En los años siguientes, tuvo que afrontar como provincial de la orden (cargo que ejerció hasta 1979) el durísimo ciclo de la dictadura militar, período en el que muchos curas que adscribían a la Teología de la Liberación, se le fueron de las manos, mientras él trataba de negociar con la Junta de Gobierno -en general con poco éxito y mucho riesgo-, el cese o la mitigación de las persecuciones.
Ese fue un período que lo afectaría para siempre, porque al desprecio de los militares se sumaban las denuncias de familias católicas que le atribuían conductas dudosas. Las versiones al respecto son muchas y contrapuestas. Mientras algunos jesuitas que trabajaron con él en esas circunstancias lo reivindican y mencionan los diversos casos en que consiguió sacar del país a personas señaladas por el régimen, otros afirman que hizo bastante menos de lo que podría haber hecho. Esos fantasmas lo acompañan en su vejez y quizás expliquen ciertos rasgos de radicalización política en sus últimos años.

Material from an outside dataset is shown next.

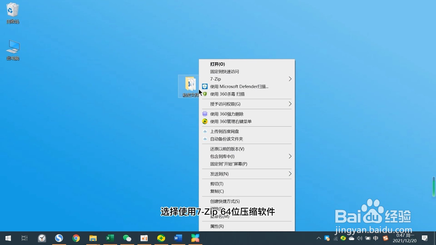Open Google Chrome from the taskbar
The height and width of the screenshot is (245, 436).
[x=76, y=238]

Es probable que el manifiesto contraste entre sus postulados humanistas y la opuesta dirección que ha tomado el mundo real, sea causa de la intensificación de su crítica contra los males de la humanidad, en particular, los provenientes del Occidente capitalista.
Decidido impulsor del diálogo interreligioso e intercultural, ha visto crecer progresivamente la intolerancia y la violencia, el desencuentro y la muerte. Él, que tanto ha viajado para diseminar la semilla de la paz, ha visto agravarse la división entre pueblos y creencias. También, el envilecimiento de los organismos internacionales creados luego de la Segunda Guerra Mundial, cuyos presupuestos son consumidos en gran medida por burocracias engordadas a contrapelo de sus propósitos originarios: el aseguramiento de la paz y un desarrollo más equilibrado de los países del mundo.
Al mismo tiempo, una de sus preocupaciones primeras, la educación, concebida como adecuado instrumento de cambio e integración social, no ha hecho más que deteriorarse en las últimas décadas en muchos países, incluida, por cierto, la Argentina.
En el ocaso de su vida, ya sin fuerzas, todo aquello por lo que luchó está en crisis. Cabe imaginar que más allá de la fe religiosa que lo sostenía, este panorama tan perturbador debe infundir sufrimiento adicional al hombre que, atrapado en su laberinto, comenzó su transformación personal y su nuevo y esperanzado modo de ver el mundo en esta ciudad de Santa Fe de la Vera Cruz.